▶ ЗАДАНИЕ
Продолжите текст о злоключениях Любови Рябовой и о «Норд-Осте», начиная сразу после его последнего предложения.

▶ ИСХОДНЫЙ ТЕКСТ
'''
Судебная улита едет, когда-то будет. Пока известно, если суд признает АНТИК виновным,то Любовь Рябову упекут в тюрьму… на целый год. Мы с женой успокаиваем Любу, даем ей бесполезные советы, и, что б хоть как-то ей помочь, отправили письмо Генеральному Прокурору Соединенных Штатов Америки, описав все злоключения Любы Рябовой в России и ее заслуги перед наивным и предельно доверчивым американским народом. (Письмо в Приложении) И вдруг в Москве – НОРД-ОСТ. Мы были ошеломлены легкостью, с которой ГБ отравило 138 ни в чем неповинных зрителей мюзикла «НОРД-ОСТ». Чтобы выбрать это наиболее легкое для него решение за плечами отравителя должна быть многолетняя безответственность и глубокое презрение к человеческой личности, цена которой в России, по его убеждению – грош.
И ведь не о спасении страны шла речь. А только о том, чтобы отшвырнуть мольбу несчастных чеченских «вдов-террористок» о мире и продолжить ненавистную обществу бойню в Чечне.
'''
▶ ДАННЫЕ
'''
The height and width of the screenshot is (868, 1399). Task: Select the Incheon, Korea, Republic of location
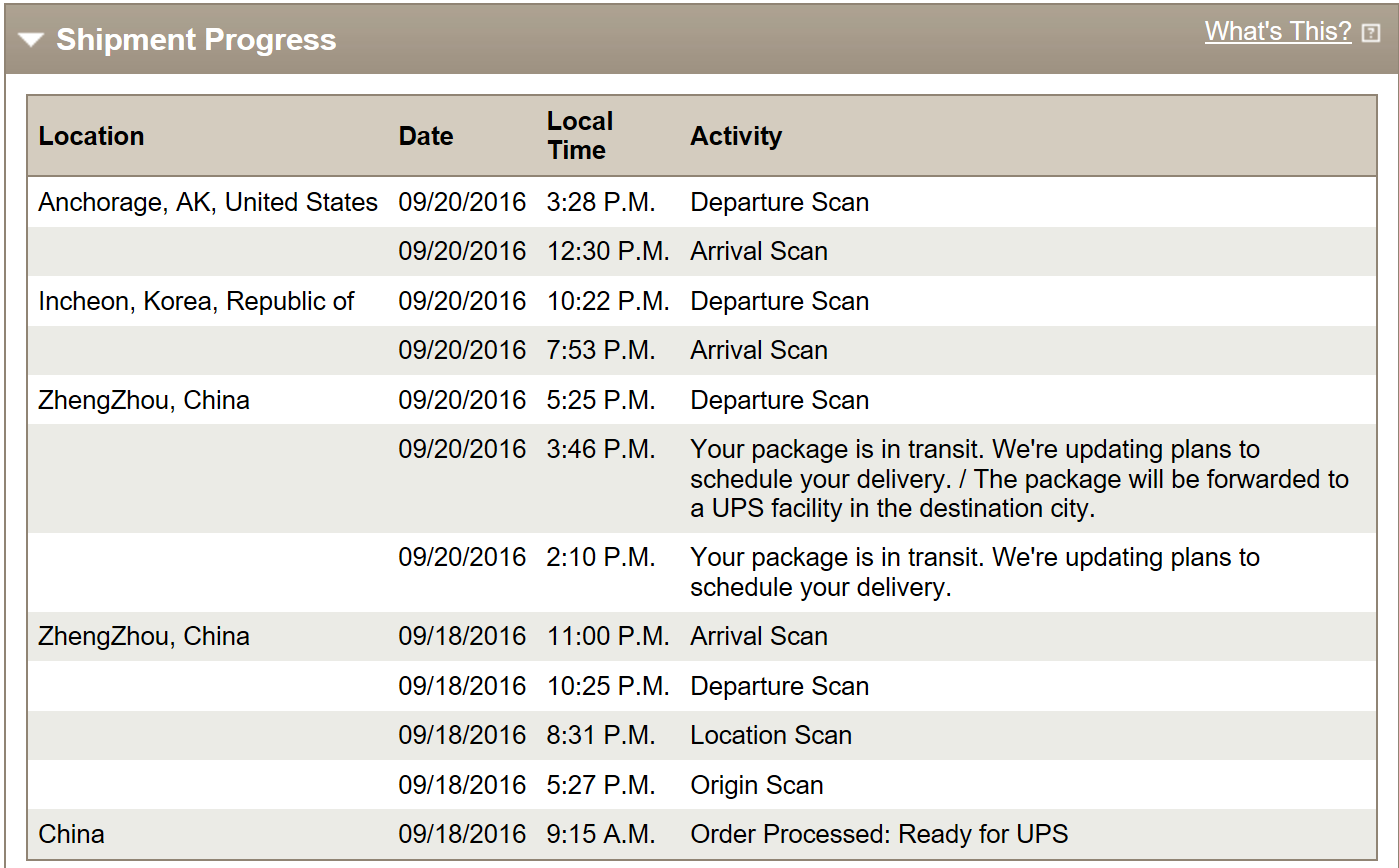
'''
▶ ОТВЕТ
Его и сомнение не посетило – властительного генерала от жандармерии, чекиста-отравителя – ограничиться ли атакой cпецкоманды «Альфа», которая заранее проникла в здание и взяла на мушку террористов? Или травить заодно и жертвы, весь переполненный зал, отправив на тот свет до 150, как они предвидели, зрителей? – к чему зряшные сомнения, ведь со времен ленинского ЧК органы безопасности страны, действительно, ни за какие свои преступления не отвечали. Ни за какие!.– И никогда… «Люстрация», судя по всему, чекистам не грозит, и вот на наших глазах результат: ПРАВО ЧЕКИСТОВ НА БЕСПРЕДЕЛ ВОШЛО У НИХ В КРОВЬ…
Но реакцию ЛЮБЫ РЯБОВОЙ на трагедию «НОРД-ОСТА» невозможно ни с чем сравнить. Она кричала по телефону. Плакала, как если бы там взорвали ее маму Веру.
– Григорий! Полина! Вы слушаете известия?! Пустили отравляющий газ в зрительном зале.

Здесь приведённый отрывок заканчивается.